Residents learn how living with the DNC will affect their streets, parking, even garbage pickup

Bus routes, parking and garbage pickup during the Democratic convention are among the concerns of uptown residents and property managers who attended an information session hosted by the city and Charlotte Center City Partners Tuesday night.

The session was arranged to help those who live uptown – where most of the DNC events will take place – understand the event will affect their daily lives. Speakers included representatives from the Charlotte-Mecklenburg Police Department, the Charlotte Department of Transportation and the Charlotte in 2012 Host Committee.

The people who attended nearly filled the theater at the Discovery Place on North Tryon Street. Among their daily life concerns, they learned:

• Some bus routes will change and a temporary transit center will be set up on South Mint and West Third streets.

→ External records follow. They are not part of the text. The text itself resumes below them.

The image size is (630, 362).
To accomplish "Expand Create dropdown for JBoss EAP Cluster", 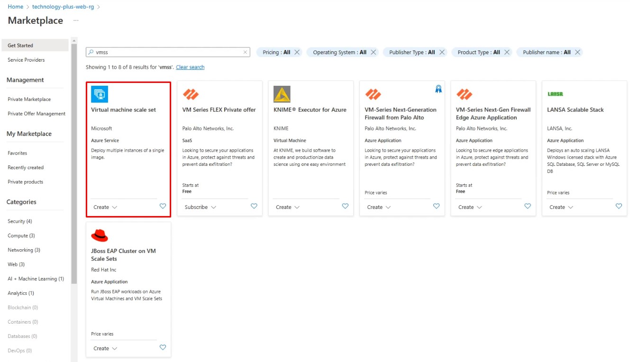I will [105, 348].
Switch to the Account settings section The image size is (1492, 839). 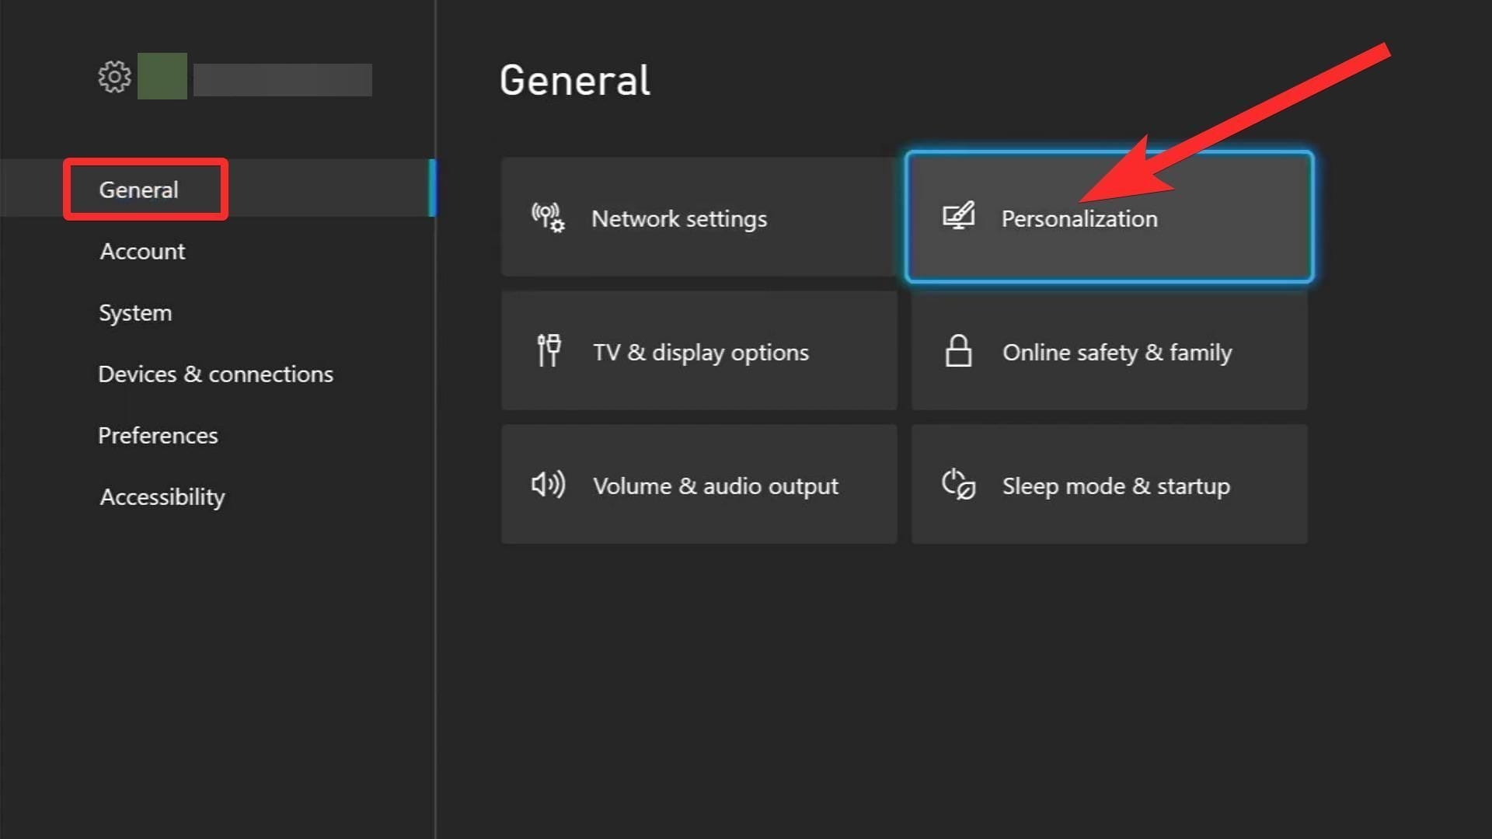[x=142, y=251]

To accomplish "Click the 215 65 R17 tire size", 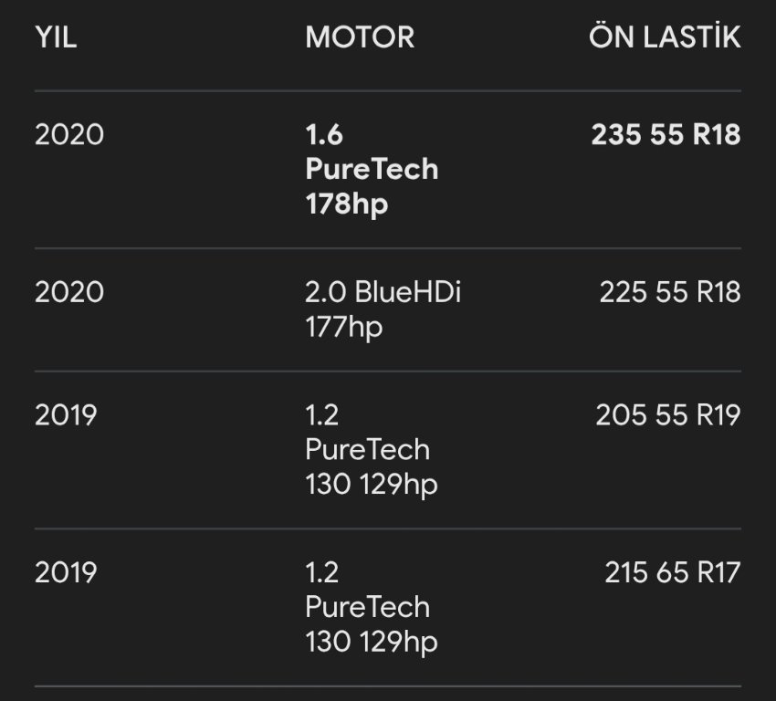I will click(x=672, y=573).
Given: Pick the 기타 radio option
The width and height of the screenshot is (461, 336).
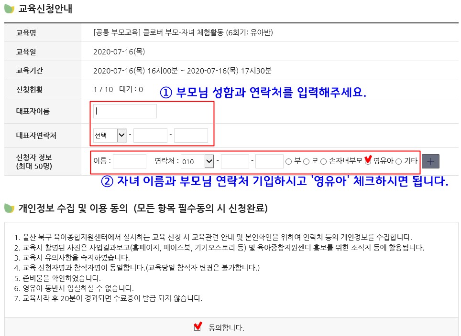Looking at the screenshot, I should 398,162.
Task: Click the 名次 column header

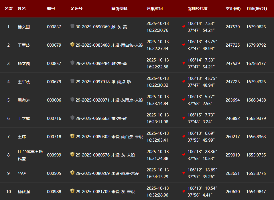Action: (x=9, y=9)
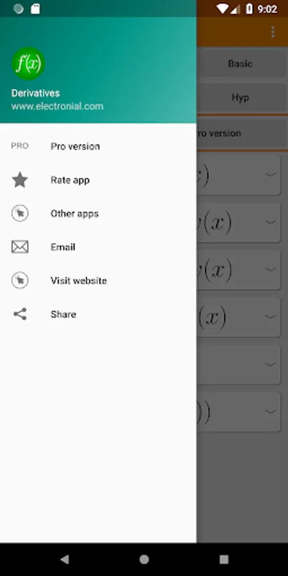This screenshot has width=288, height=576.
Task: Expand the first function dropdown chevron
Action: [271, 175]
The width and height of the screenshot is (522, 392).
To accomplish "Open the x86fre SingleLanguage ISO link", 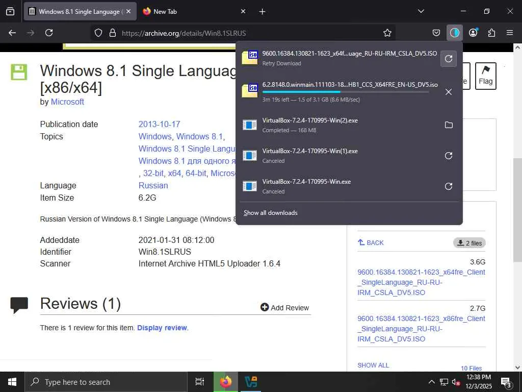I will [421, 329].
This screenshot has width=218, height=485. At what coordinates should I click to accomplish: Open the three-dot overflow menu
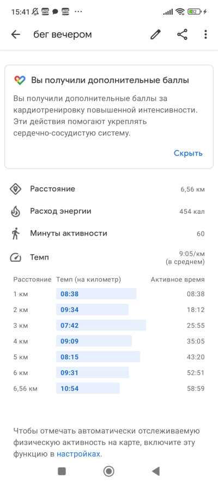[x=205, y=34]
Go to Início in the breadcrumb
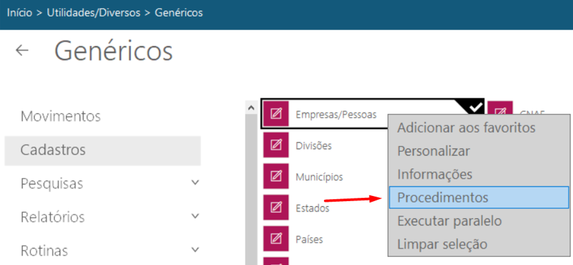The height and width of the screenshot is (265, 573). [19, 13]
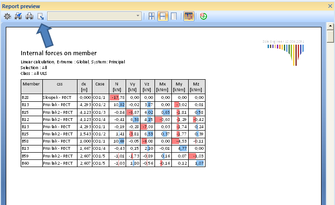
Task: Select the fit whole page zoom icon
Action: pos(152,16)
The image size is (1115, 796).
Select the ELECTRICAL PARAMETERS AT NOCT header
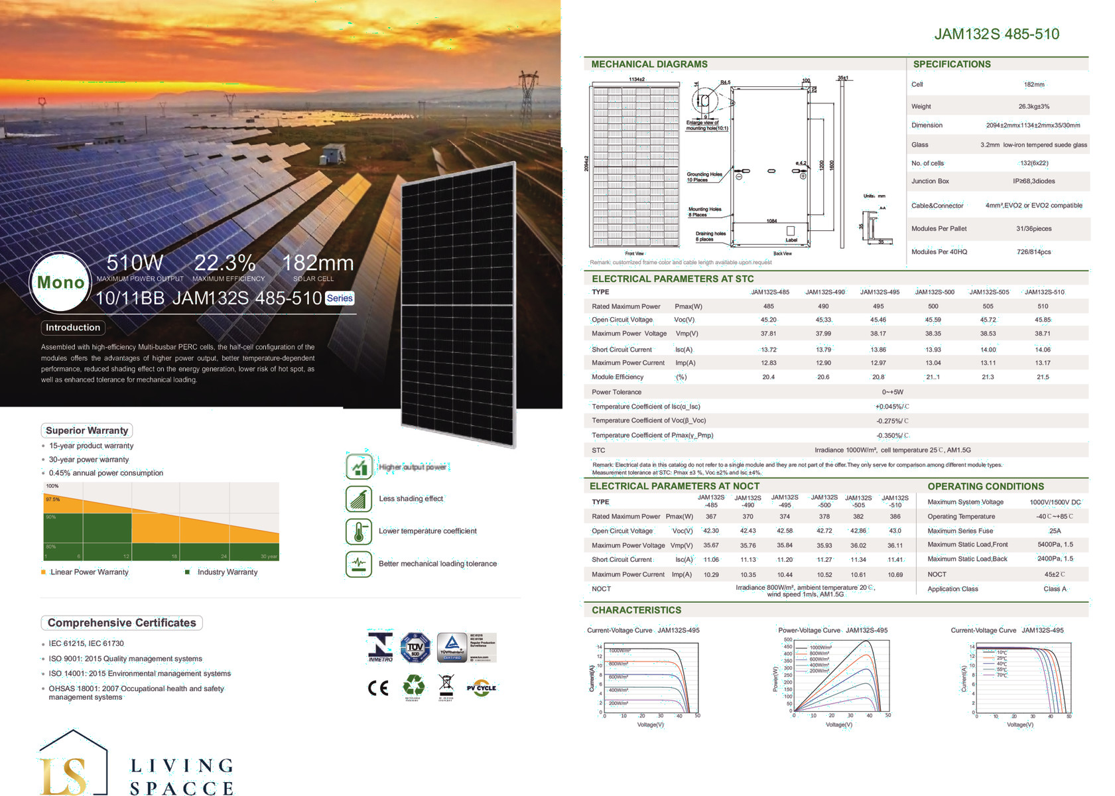675,486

• Parking in uptown neighborhoods will be monitored during DNC events to keep driveways clear.

• Garbage will be picked up, but yard waste will not be collected that week.

Ginny Woolard, whose family owns a business near Bank of America Stadium, said she wanted to learn as much as she could about safety measures being taken by the city.

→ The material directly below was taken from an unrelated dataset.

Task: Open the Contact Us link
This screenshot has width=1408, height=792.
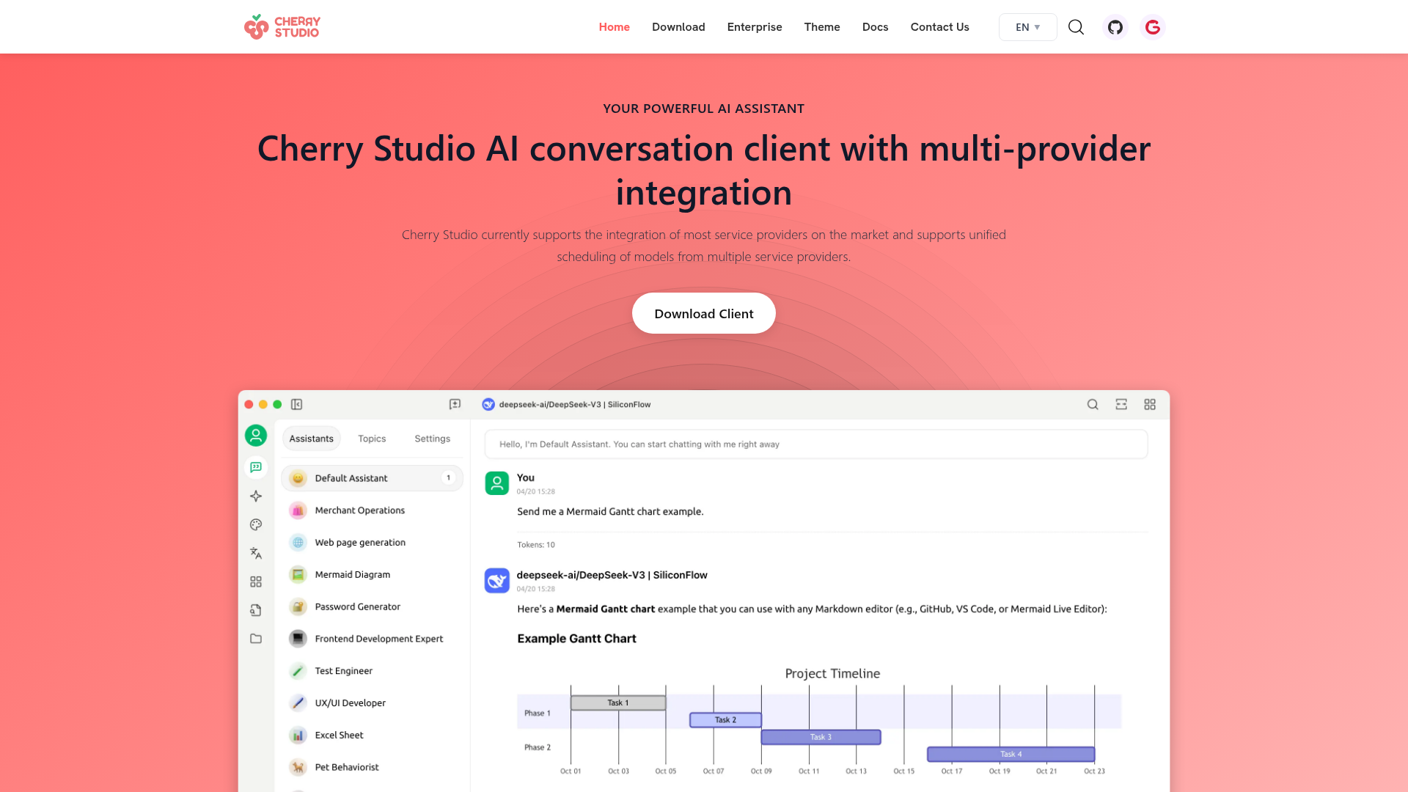Action: point(939,27)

“It’s such a significant event,” she said. “I want to do all I can to be prepared.”

Prior to Tuesday’s meeting, city and federal officials had already released some information about security measures for the convention.

The federal government released its security plan last week, which revealed that 29 uptown streets will be restricted or closed at different times during the convention.

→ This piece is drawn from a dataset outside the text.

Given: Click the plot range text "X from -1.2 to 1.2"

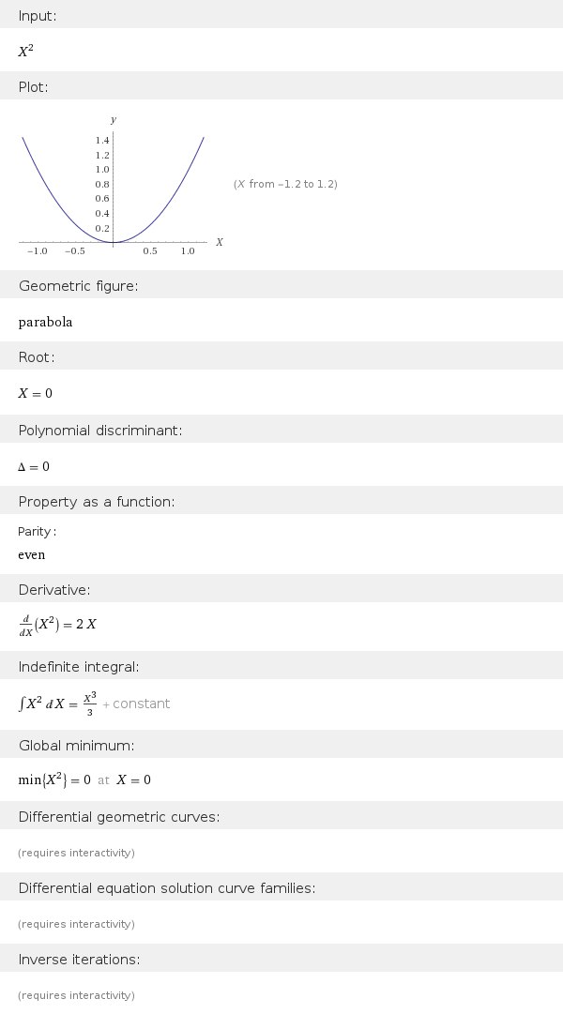Looking at the screenshot, I should [x=285, y=185].
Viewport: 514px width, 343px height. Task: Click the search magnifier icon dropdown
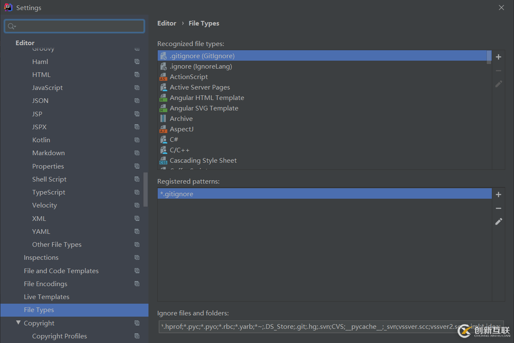coord(12,26)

Officials said people needing to get to uptown residences or businesses near convention sites will be able to do so. But they, like anyone else that week, will need to go through security checkpoints for vehicles and pedestrians.

Commuters will also be affected, as some Charlotte Area Transit System bus and light-rail routes will be altered.

And additional police officers from all over the country will hit the Charlotte streets shortly before Labor Day, Sept. 3.

Michael Smith, president and CEO of Charlotte Center City Partners, said during Tuesday’s meeting that he hoped uptown residents would attend some of the convention week events.

“We encourage you, since you’re enduring this, to make the most of it,” he said.